Governance is an obvious concern in a decentralized analytics paradigm. Hence, this is the new mandate for the IT organization in a democratized big data enterprise. IT will now be responsible for defining and implementing governance models that enhance data security without compromising usability. So, the focus should be on defining a role and security-based governance model that is optimized for business functionality, data security, and compliance.

#3. AUTOMATE ANALYTICS
The digital age is deluging banks with new data sources like social and mobile. The Internet of Things (IoT) will swamp that deluge. This presents a serious analytical challenge of deriving insights in real-time and at scale. One analyst says analytics will have to become more advanced, pervasive, and invisible to process the exploding volumes of data into insight, and reduce the manual intervention involved. But, in reality the next evolutionary stage for analytics is automation. In other words, analytics solutions must go beyond merely prescribing resolutions to scenarios to proactively resolving situations.
In its simplest form, automation could mean using event-based alerts that initiate rather than call for action.
In the long term, when analytics is increasingly embedded in transactional applications and business processes, automation should trigger real-time actions based on a set of business rules or sequence of events.

#4. OPT FOR OPEN SOURCE
Many pre-built proprietary analytics solutions offer the advantage of easy deployment and customization. But over the long term, the cost and time for upgrading a solution to support evolving business prerogatives, can be prohibitive.
Open source technologies like Hadoop are revolutionizing the use of big data. This has even influenced the way many proprietary solutions are being packaged and priced.
For banks, the security of open source technologies has been the key concern. There have also been other adoption challenges like the lack of enterprise-ready platforms, inadequate customization, development, and administration support. But a new breed of complete solutions is emerging, pre-packaging technology enablers, accelerators and services together with leading open source components.
Open source technologies will be a strategic tool, rapidly
expanding the scope and scale of banks’ big data efforts. Step four is clearly about building partnerships that not only deliver the evolutionary potential of advanced open source analytics solutions, but also help customize and integrate them with the existing technology ecosystem.

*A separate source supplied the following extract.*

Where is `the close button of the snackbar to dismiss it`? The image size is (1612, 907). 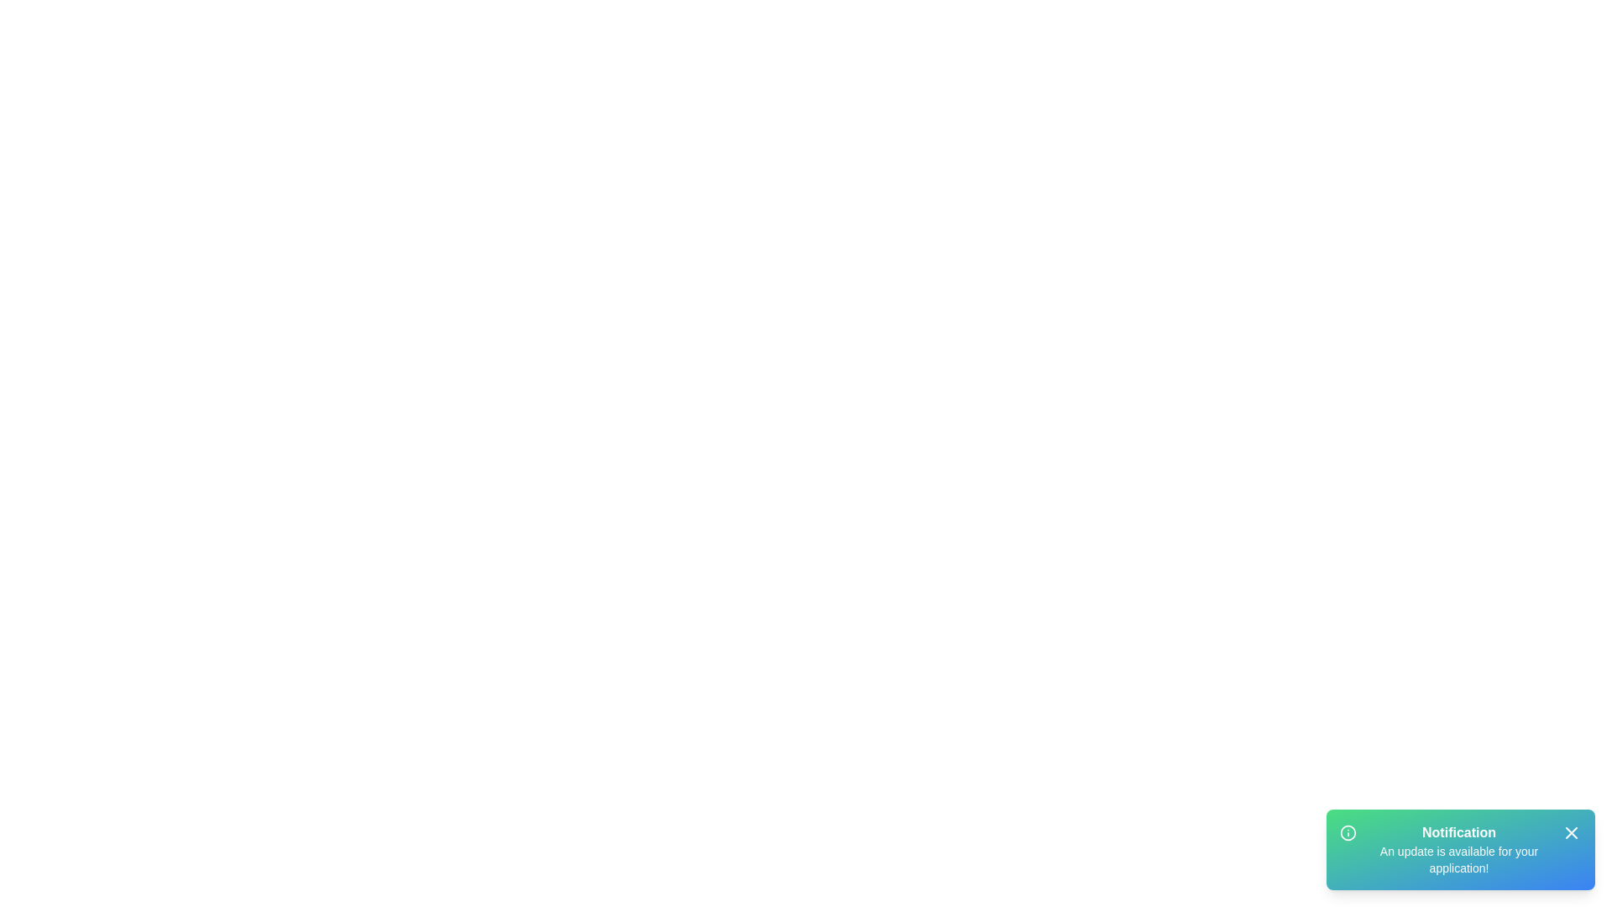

TURNING THE WHEELS OF COMPLEXITY INTO
SIMPLICITY
The extensive scope for advanced big data analytics technologies in banking, be it for enhancing customer engagement or building competitive advantage, is well
documented. But in order to harness the true potential of
these new technologies, banks have to take a more holistic view of deployment. Current discrete experimental applications of advanced analytics should sooner rather than later lead to an enterprise-centric open source analytics platform that empowers all business users with the tools they need to get from information to insight to outcome in real-time.